Amber’s hands have closed around mine, massaging the bases of my palms, and it’s something of a struggle to get any words out. “Not really,” I manage to say. “But is it necessary?”

“No, it is not.” Sara’s voice is unexpectedly firm. “I am confident in my understanding of our plan for the final round of this tournament, and I endorse it. Given that, there is no need to consider or analyze the other side of the bracket.”
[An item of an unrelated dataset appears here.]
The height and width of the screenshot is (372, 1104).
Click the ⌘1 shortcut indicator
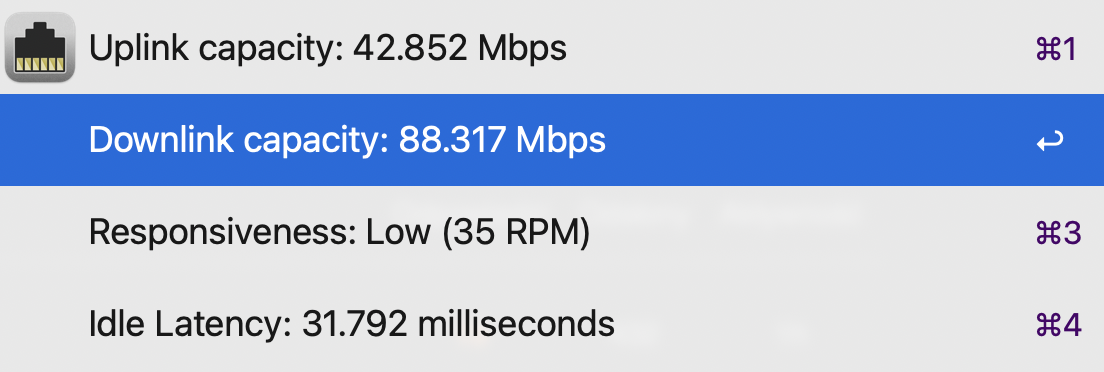pos(1057,49)
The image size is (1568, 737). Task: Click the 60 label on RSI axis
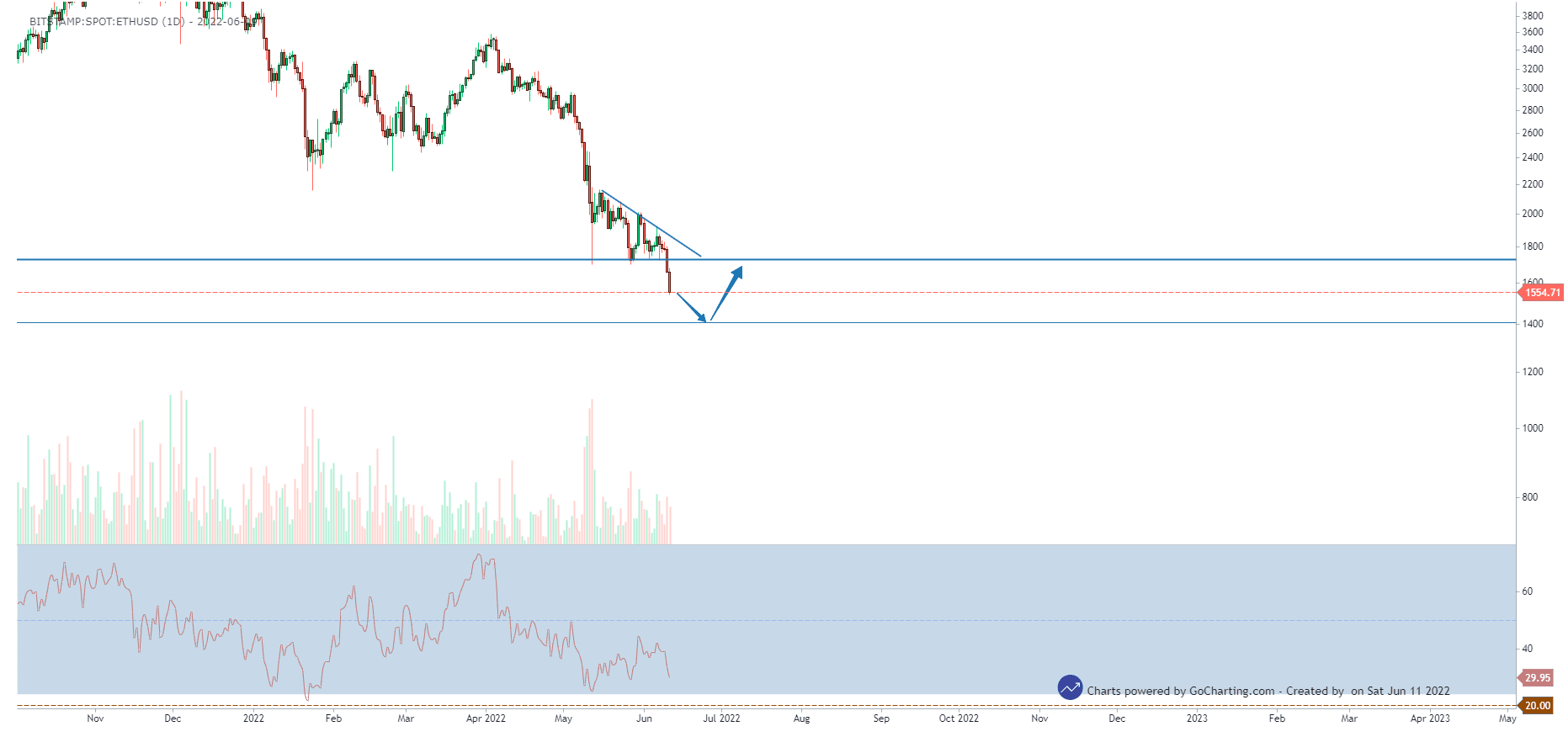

I crack an eye open, half-rolling first one way, then the other. “Is it really that obvious?”

“It is to me!” Vonne grins at me.

“Ain’t any of my business, but…”

“Magelord, Adinah’s grace is lost upon you.”

I blink at that, and turn to look behind me meaningfully. “My lord, she says you are not meant for subtlety.” As she answers my unspoken question, Amber’s grin turns impish without changing in the slightest, which is a pretty good trick. “Nor do I have it in myself to disagree. So! My lord shall rest, and those who wish to watch Flight and Order shall do so without him.”